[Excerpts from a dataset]
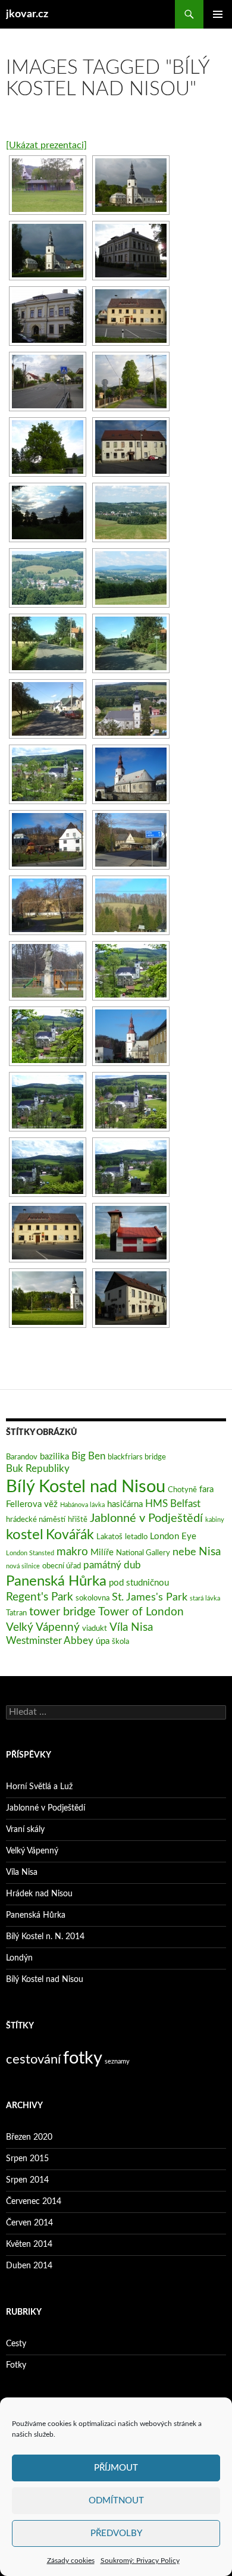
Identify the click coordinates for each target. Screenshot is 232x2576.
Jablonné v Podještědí (146, 1518)
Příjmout (116, 2468)
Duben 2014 (29, 2266)
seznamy (117, 2061)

### WORK REQUEST
Copy all entries exactly; skip pictures.

### RESULT
Identify the click coordinates for each target. Screenshot is 232x2576.
Jablonné v Podještědí (146, 1518)
Příjmout (116, 2468)
Duben 2014 (29, 2266)
seznamy (117, 2061)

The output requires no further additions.